The second reason why most teams don’t implement risky pressure defense is that it can be figured out. It’s simple math. If a defense chooses to position two players up guarding the opposing player with the ball 90 feet from their own basket, and two more defenders nearby to intercept passes, it leaves just one defender back. A well-prepared opponent can make the right combination of passes to expose that final defender. If Havoc isn’t able to cause havoc, it surrenders easy baskets every time.
VCU learned this in Smart’s second season in Richmond in 2010-11. The defense wasn’t surprising anybody anymore, especially when the team reached conference play, where opposing players and coaches were most familiar. The Rams finished the season by losing four of their final five games, only forcing 10.4 turnovers per game in those contests, down from nearly 15 per game on the season. The Rams fell in the finals of the conference tournament, missing their change at an automatic bid to the NCAA Tournament.
No one thought VCU deserved an at-large bid. Smart didn’t even gather his team to watch the selection show together to avoid a letdown. In any year prior, they definitely wouldn’t make it. But 2011 was the first year the NCAA implemented the “First Four,” a four-team expansion event that serving as a qualifier for the field of 64.
Even VCU’s selection to the First Four was controversial. On ESPN’s broadcast after the bracket reveal, longtime college basketball analyst Dick Vitale likened the selection committee’s choice of VCU over Colorado and Virginia Tech to a beauty contest between Roseanne Barr and Scarlett Johansson. He said his wife could tell the difference. Fellow ESPN analyst Jay Bilas agreed: “These were bad decisions. And we talk about the eye test, this [selection] doesn’t pass the laugh test.”

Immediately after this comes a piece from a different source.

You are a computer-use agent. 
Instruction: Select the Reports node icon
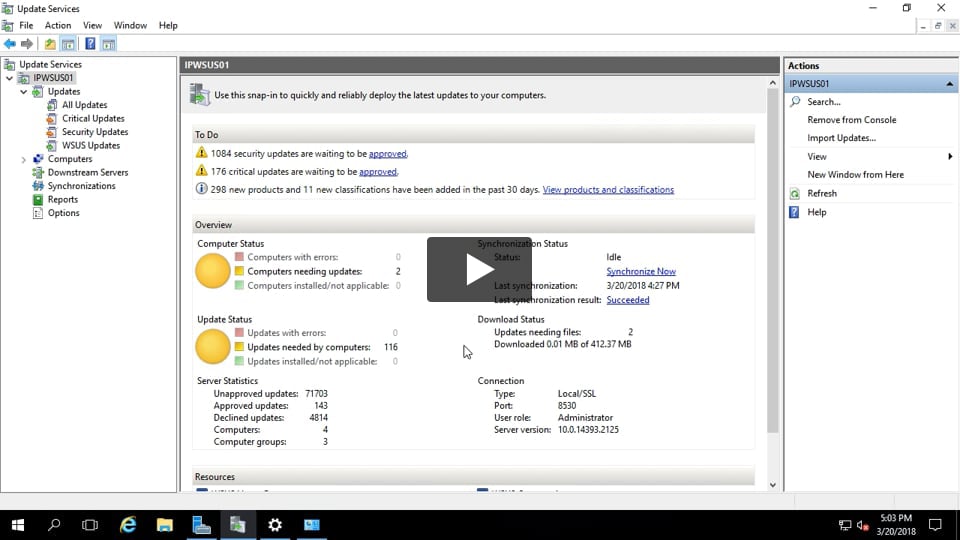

Once VCU entered tournament play, teams that had never seen VCU play were forced to game plan for Havoc on short notice. VCU played its First Four game on Wednesday night, less than three days after the selection show. After defeating USC, No. 6 seed Georgetown had less than 48 hours to figure out how to break the press in the round of 64. They weren’t able to, turning the ball over 17 times and getting blown out 74-56. The fast-paced offense was rolling by that point, and in the next two rounds the Rams combined to hit 19 threes and score over 160 points. Thanks to some desirable disadvantages, VCU was in the Elite Eight.
The team standing between them and the Final Four was none other than No. 1 seed Kansas, led by traditionally-trained Bill Self. The Jayhawks were 35-2. “They seemed, when you looked at them initially, invincible,” said VCU assistant coach Mike Jones. “But what we were able to discover is that the things that we were good at, they were not good at. They were not good in transition. We were great in transition. They were not good at ball-screen defense. We were great at ball-screen offense. And they didn’t handle pressure well.”
What Jones was saying, essentially, was that Kansas had a big gap in their helmet, right at forehead level, just asking for a stone to be fired in there like a .45-caliber pistol. The Rams held Kansas to 35 percent shooting, a paltry 2-of-21 from three-point distance, and forced them into 14 turnovers. After weathering a second-half comeback, the final score indicated a convincing 71-61 victory.
A ticket was punched to the Final Four.
A giant was felled.
Just don’t call it a Cinderella story.